Sears recalled that many “terrible, unconscionable” acts have been perpetrated throughout history, such as the mass murder of Jews under the Nazi regime, “all by people just following orders.”

“It’s easy to say, well, I wouldn’t do that. I would resist,” noted Sears. “But would you disobey a morally unjust order even if it meant personal sacrifice?”

Sears then described the “astonishing” Milgram Experiments on obedience to authority conducted in the 1960s that were designed to explain the “psychology of genocide.”

During this experiment, the unsuspecting subjects — mostly men from a wide range of occupations — were commanded to administer what they thought were increasing levels of electric shock to someone strapped into an “electric chair.” The researcher in a lab coat — perceived as an authority figure — told them to administer shocks for incorrect answers on a memory test.

Unbeknown to the real subjects, the person in the electric chair was in on the experiment and was not actually experiencing electric shock but was acting on a script when they eventually cried out in “pain” and even protested to leave the chair. “As the number of incorrect answers rose, so did the severity of the shocks,” noted Sears.

Sears pointed out that “an astonishing 65 percent of subjects obeyed” the firm command to continue the experiment to the point of “administering” a huge, deadly 450-volt shock “simply because the lab coat-wearing researcher insisted on it,” even after audible protests and cries from the “victim.”

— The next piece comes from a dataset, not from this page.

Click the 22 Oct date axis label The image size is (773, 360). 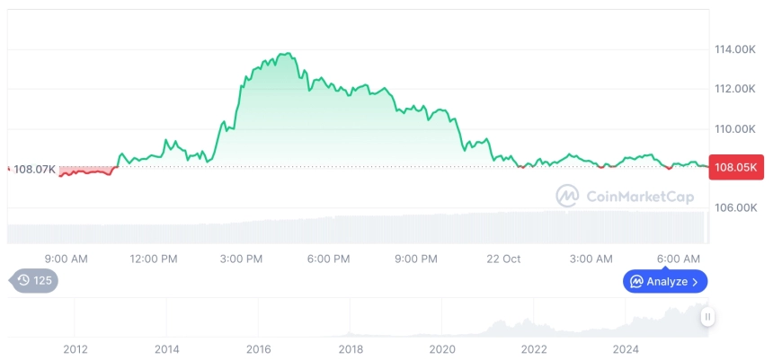[x=503, y=259]
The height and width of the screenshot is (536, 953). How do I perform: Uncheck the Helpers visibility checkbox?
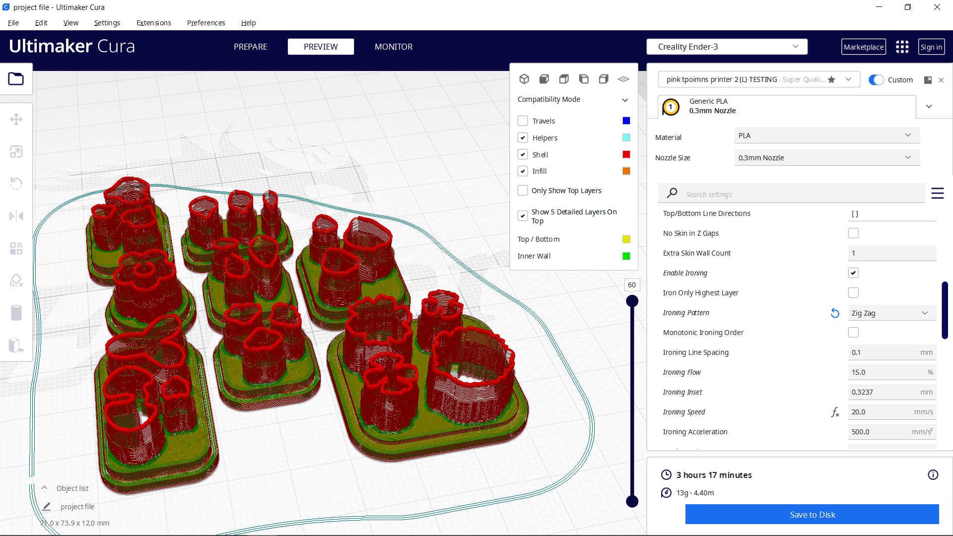tap(523, 137)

“The experiment’s designer, Stanley Milgram, a Yale psychologist, concluded when authority was pitted against the subject’s strongest moral imperatives against hurting others, and with a subject’s ears ringing with the screams of the victims, authority won more often than not,” said Sears.

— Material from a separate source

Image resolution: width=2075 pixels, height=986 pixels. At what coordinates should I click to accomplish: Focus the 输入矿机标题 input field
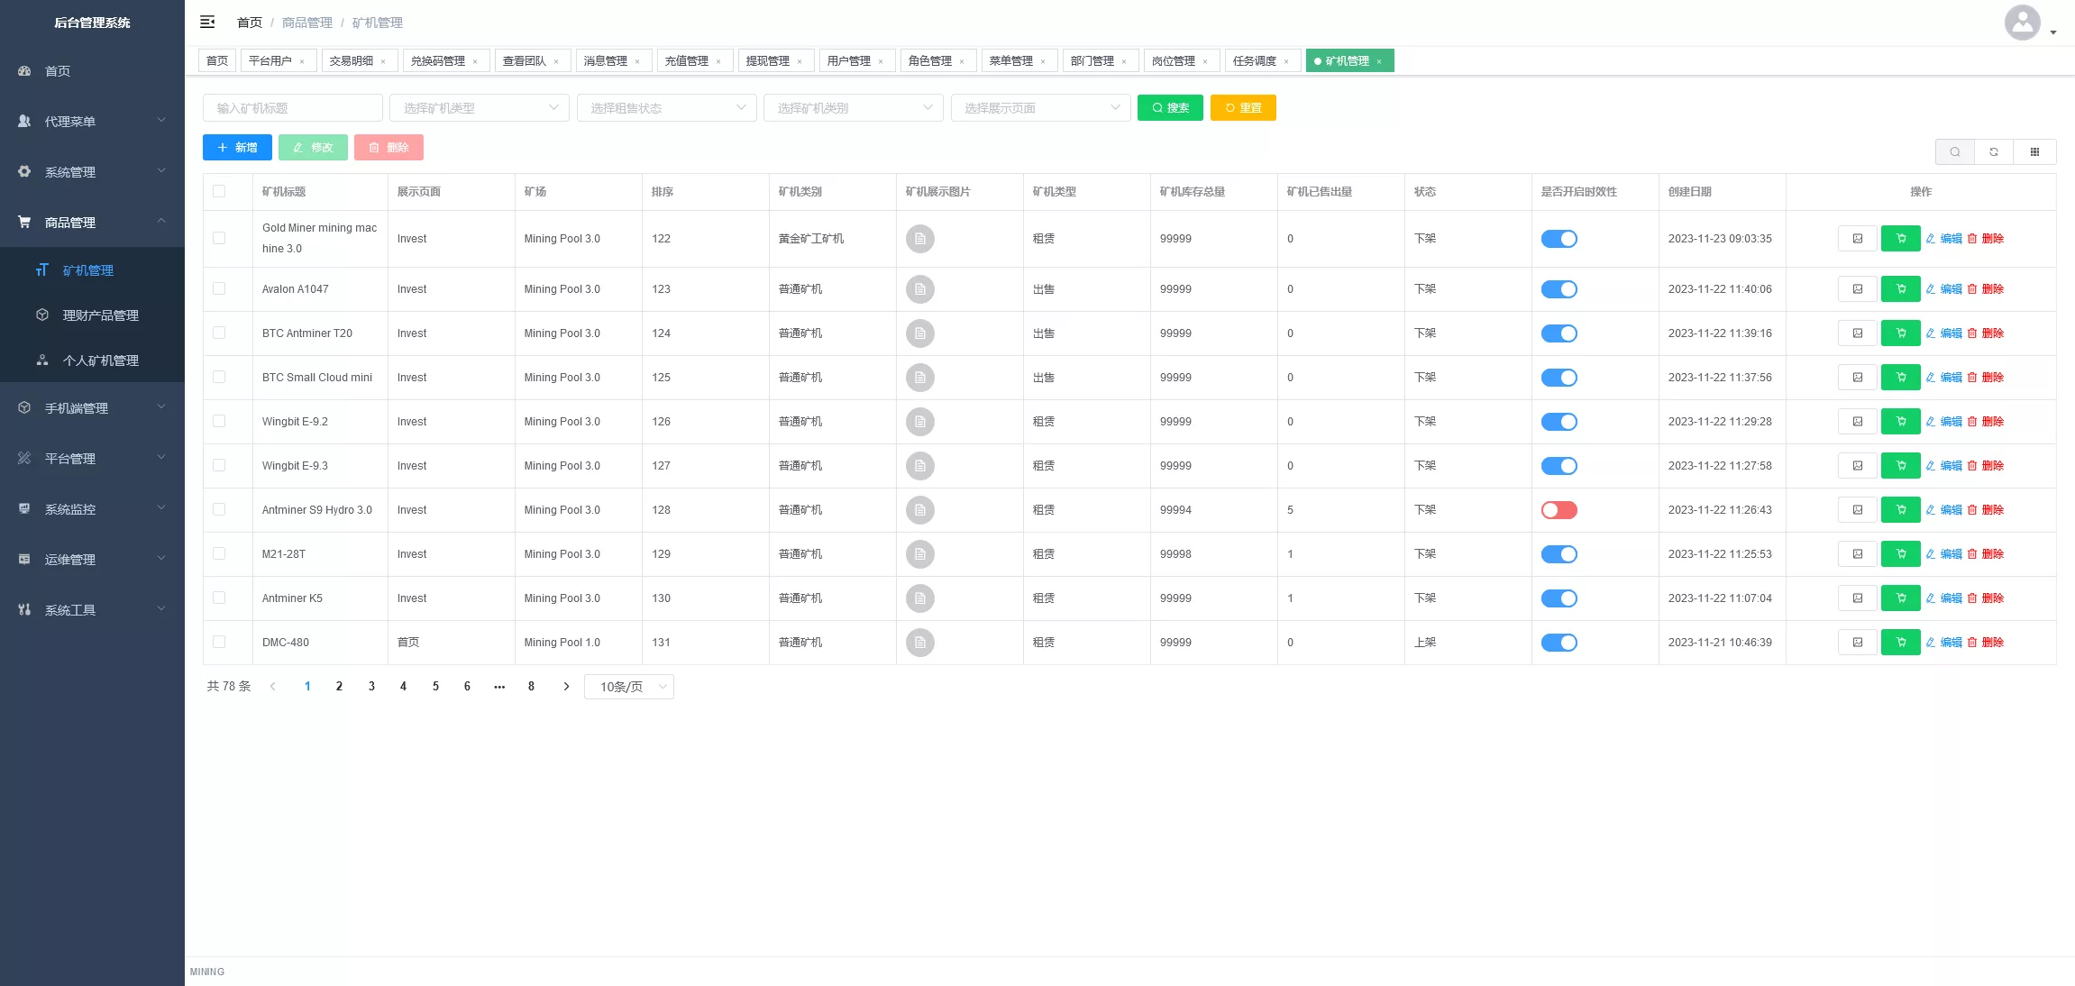292,108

According to Sears, this study is relevant for all of us in this moment of history because we ourselves are the subjects of an experiment in obedience.

“Ask yourself, who’s wearing the lab coats today?” said Sears.

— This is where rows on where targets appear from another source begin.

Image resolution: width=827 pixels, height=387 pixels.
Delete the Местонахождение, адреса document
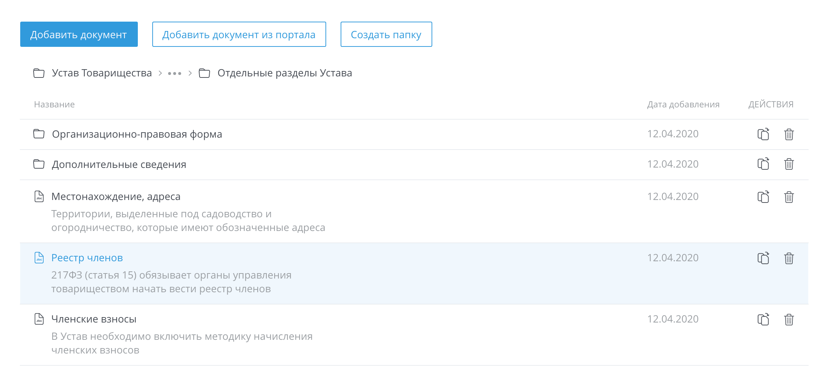click(x=789, y=197)
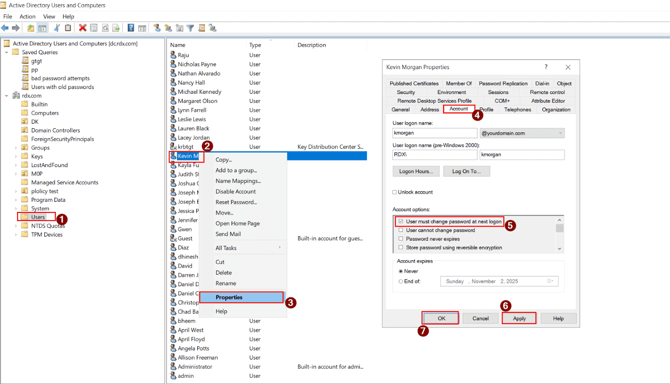Open the Help toolbar icon

[131, 28]
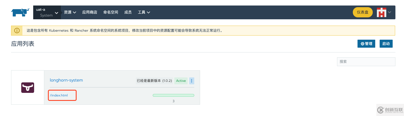Open the uat-a System project switcher

tap(47, 12)
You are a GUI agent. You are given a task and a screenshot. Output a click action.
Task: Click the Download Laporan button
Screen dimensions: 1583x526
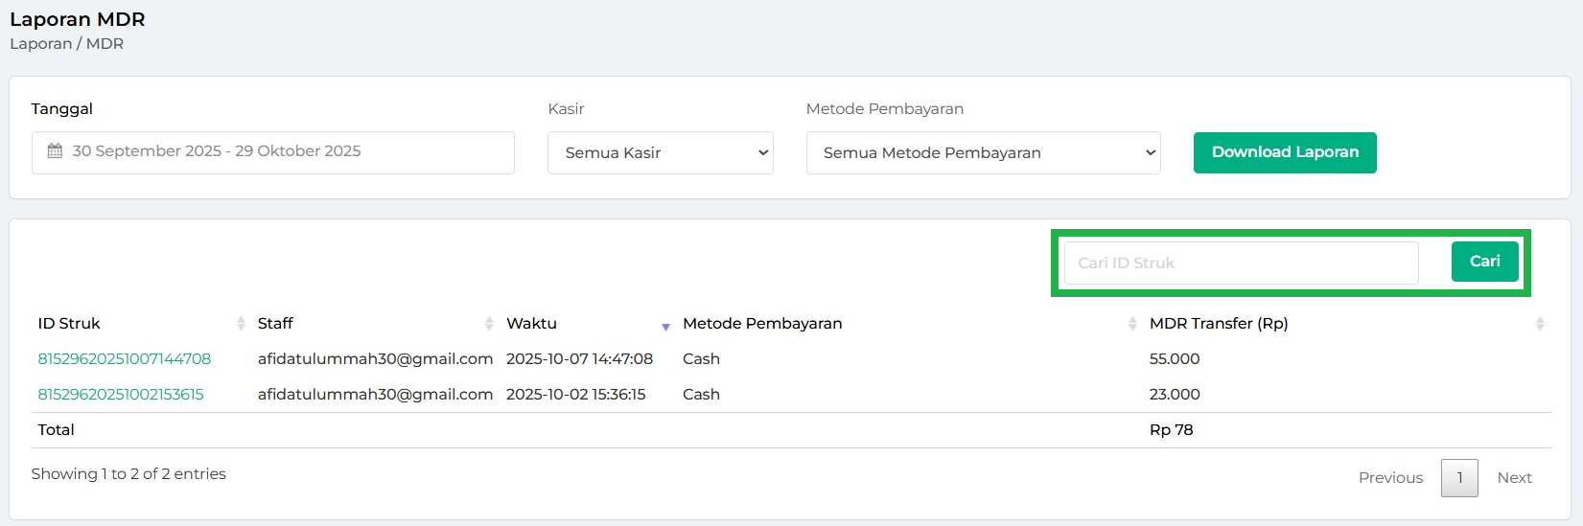coord(1285,152)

“In this real world study of obedience, mask mandates, masked children, vax mandates and enforced segregation imposed by those in real or figurative lab coats are the new shock treatment,” he continued.

“And they’re studying to see how far they can go and how long we’ll obey.”

Like the subjects of the Milgram Experiment who were instructed to administer shocks gradually, today we are made to adapt to authoritarian measures gradually, said Sears: “Tyranny progresses slowly, inch by inch, edict by edict, mandate by mandate, each one chipping away at liberty and freedom until nothing of what we formally took for granted remains.”

These experiments and history then support the declaration by 18th-century statesman Edmund Burke that “The only thing necessary for the triumph of evil is for good men to do nothing.”

“Our willingness to disobey authorities when it makes moral sense to do so, to stay true to our sense of right and wrong, is the most powerful weapon we have,” said Sears.

Echoing the counsels of Martin Luther King Jr. and Mahatma Ghandi, Sears urged listeners:

“It’s our moral responsibility and sacred duty to disobey, and to do so now.”

For all of its tragedy, Sears pointed out that the Milgram Experiment contains a source of inspiration for us.

Beyond the encouragement that 35 percent of subjects refused to comply with the experiment’s demands of cruelty, “the best part” of the experiment is its proof that courageous acts embolden others.

“When a subject refused to obey and others witnessed it, the willingness of those others to continue administering the shocks plummeted from 65 percent to just 10 percent.” What does this prove? Courage is contagious,” said Sears.

“When the dust settles, which side of history do you want to be on?”

JP Sears currently has over two million subscribers on YouTube. He has been known for years for using deadpan, sarcastic delivery to shine a light on irrational and damaging patterns of thought and behavior, or societal conventions.